Matt Patey has drawn my attention to the 50×15 Initiative by AMD to create a PIC (Personal Internet Communicator) that is low-cost and easy to use so that by 2015 we could see 50% of the world’s population connected to the Internet. For a story on this see, AMD’s PC to increase online world / Low-end Internet model would assist emerging countries.
I, like Matt, have problems with the technology choices (Windows CE in a closed box with various preinstalled apps for media viewing.) This is a recipe for expanding the base of consumers not for empowering people to participate as creators on the net. The idea, if I understand AMD’s slides, is to market this through the telecommunication companies – reminds me of Minitel.
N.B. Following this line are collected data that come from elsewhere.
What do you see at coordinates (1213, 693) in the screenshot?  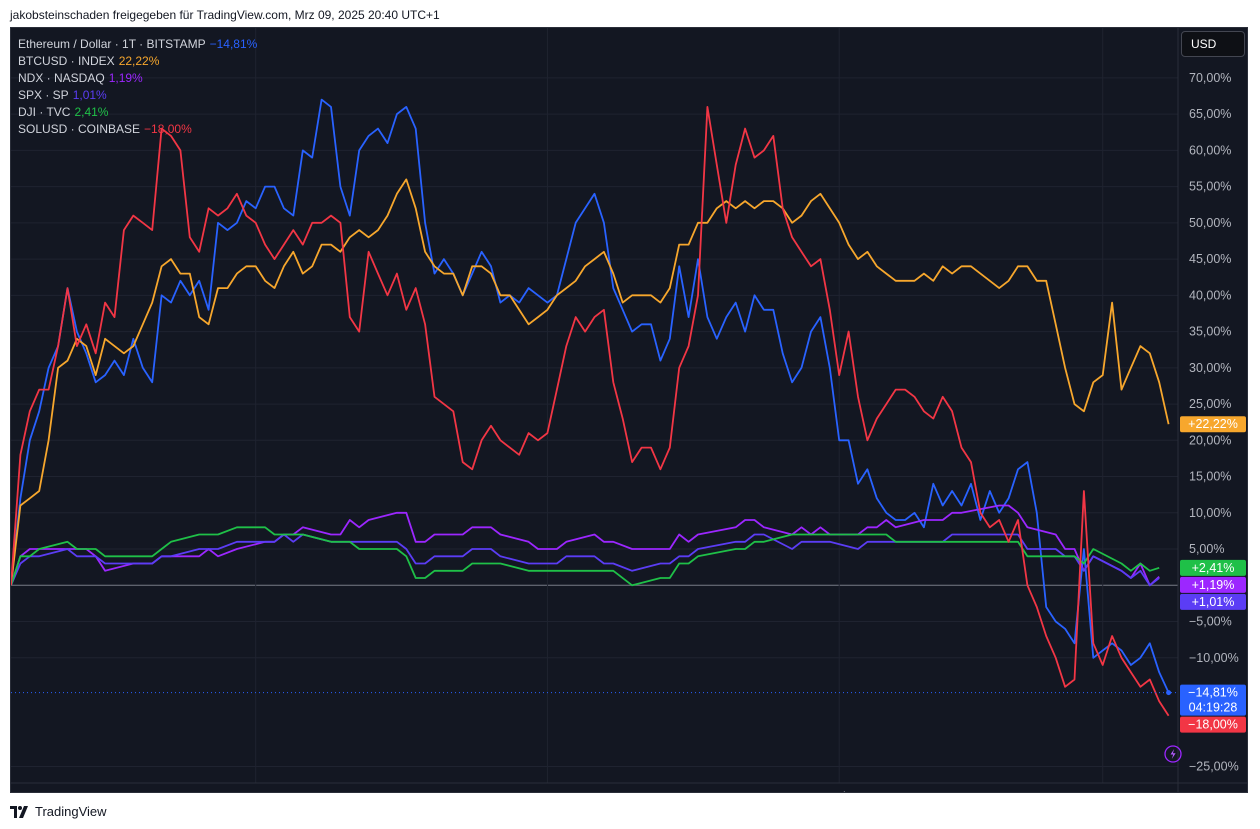 I see `price-tag-label: −14,81%` at bounding box center [1213, 693].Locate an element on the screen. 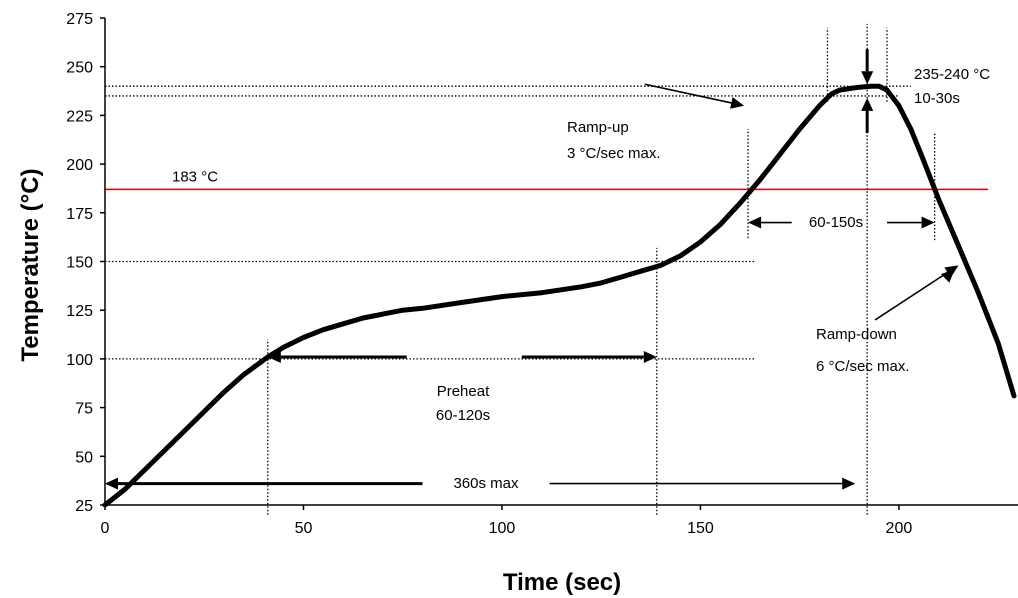 This screenshot has width=1018, height=598. preheat-arrow-right-head is located at coordinates (650, 357).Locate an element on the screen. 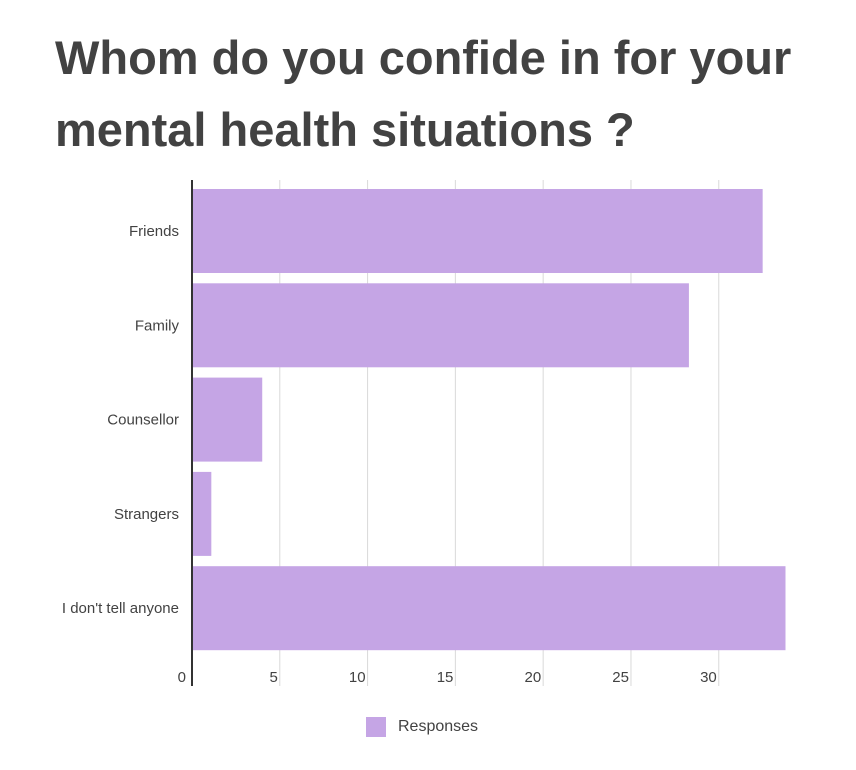 This screenshot has width=856, height=770. legend-label-responses: Responses is located at coordinates (438, 726).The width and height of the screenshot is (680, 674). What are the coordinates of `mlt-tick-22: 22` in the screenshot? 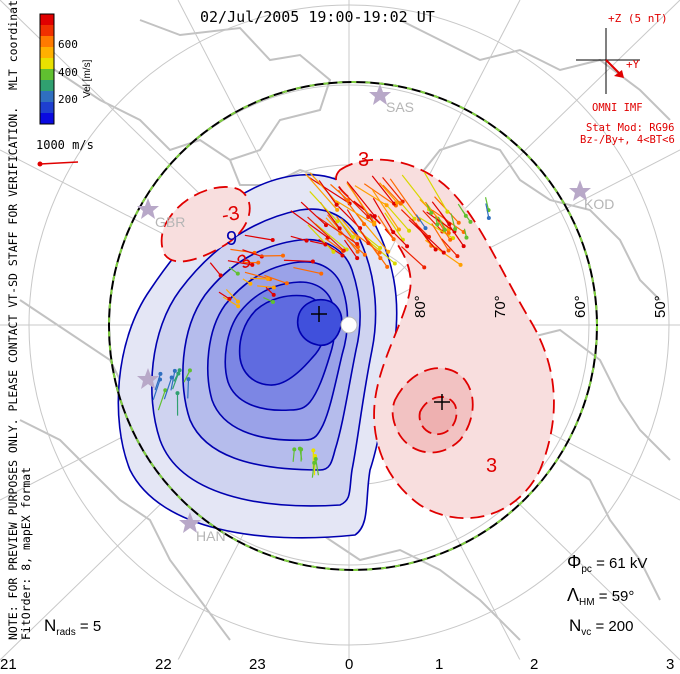 It's located at (164, 664).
While Linux may not be the cure for all ills, why not imagine a project like this based on a cheap Linux laptop like the Wal-Mart $500 linux laptop.

SuprNova.org movie site closed

According to Reuters story, Download Site SuprNova Closes Amid Hollywood Crackdown (Dec. 21, 2004), one of the major sources of links to pirated movies, the SuprNova.org site in Slovenia, was closed down after pressure from the Motion Picture Association of America. Essentially the same process of legal pressure followed by the RIAA is now being used by the MPAA to discourage the growing P2P sharing of movies. Will we see the same incentives like iTunes to legitimate acquisition of movies online? I think the general principle is, “if the pirates show that it works then its time for a service.”
SuprNova apparently used the BitTorrent “tit-for-tat” file distribution technology which is described in a paper on the The Official BitTorrent Home Page and is analyzed at The Register in an article on The BitTorrent P2P file-sharing system by Johan Pouwelse, Dec. 18, 2004. BitTorrent has legitimate and pirate uses.